## [Data to examine]
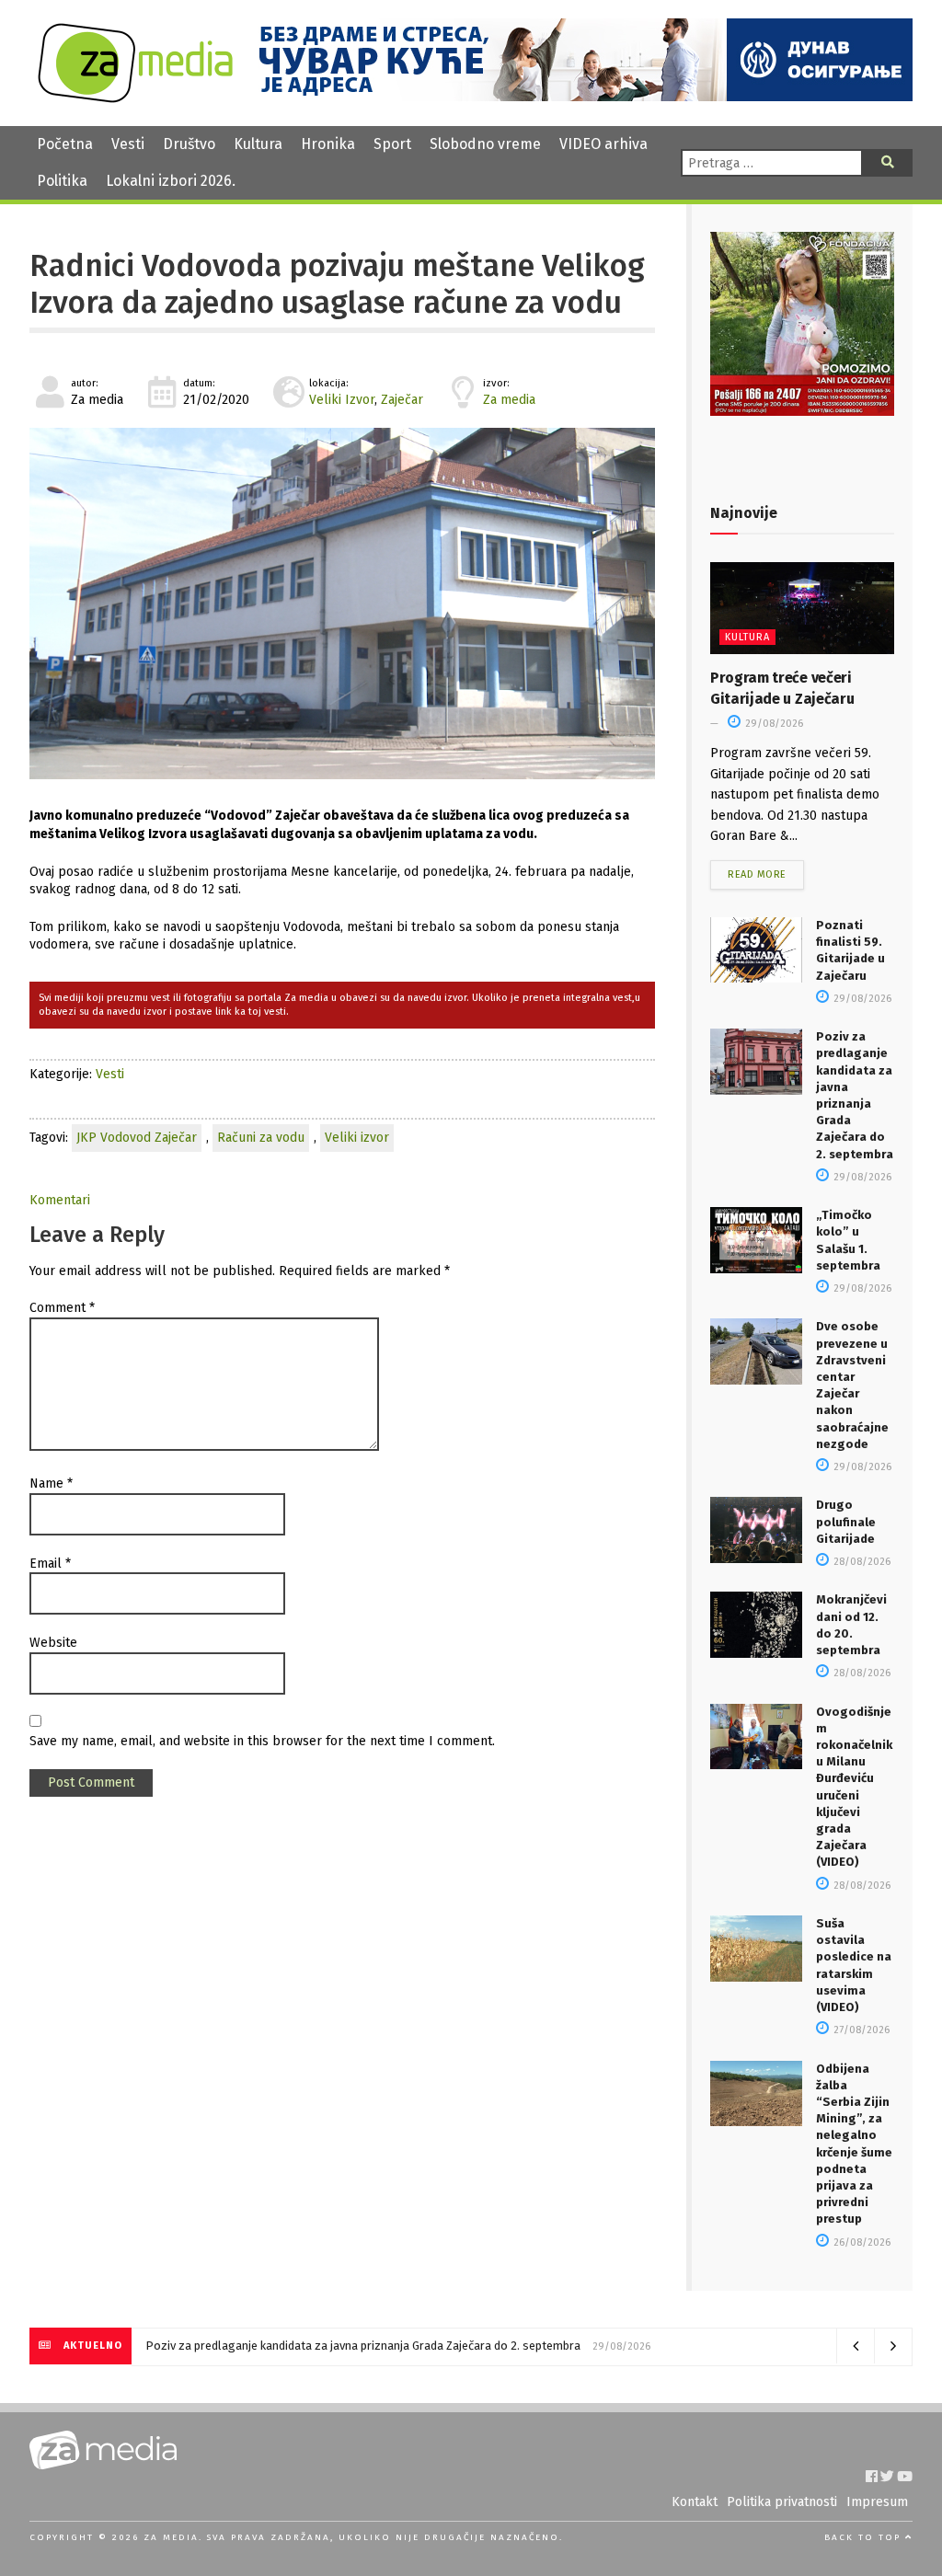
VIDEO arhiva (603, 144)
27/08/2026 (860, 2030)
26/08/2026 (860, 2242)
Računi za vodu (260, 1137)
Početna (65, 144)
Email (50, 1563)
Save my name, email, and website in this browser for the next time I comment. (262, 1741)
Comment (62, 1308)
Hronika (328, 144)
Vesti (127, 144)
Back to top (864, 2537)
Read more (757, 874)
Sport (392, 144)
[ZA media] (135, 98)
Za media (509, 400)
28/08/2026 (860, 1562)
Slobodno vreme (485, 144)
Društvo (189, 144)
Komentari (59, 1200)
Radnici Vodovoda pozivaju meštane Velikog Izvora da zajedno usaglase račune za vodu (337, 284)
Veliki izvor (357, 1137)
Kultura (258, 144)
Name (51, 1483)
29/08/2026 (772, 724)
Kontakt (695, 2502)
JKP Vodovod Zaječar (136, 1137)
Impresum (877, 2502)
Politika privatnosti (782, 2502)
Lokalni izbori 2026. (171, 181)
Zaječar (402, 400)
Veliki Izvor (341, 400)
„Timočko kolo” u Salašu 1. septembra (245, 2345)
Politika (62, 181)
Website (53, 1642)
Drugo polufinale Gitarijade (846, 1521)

## [What you are asked to do]
Look through the records and gather every line containing "vodu".

## [Your solution]
Računi za vodu (260, 1137)
Radnici Vodovoda pozivaju meštane Velikog Izvora da zajedno usaglase račune za vodu (337, 284)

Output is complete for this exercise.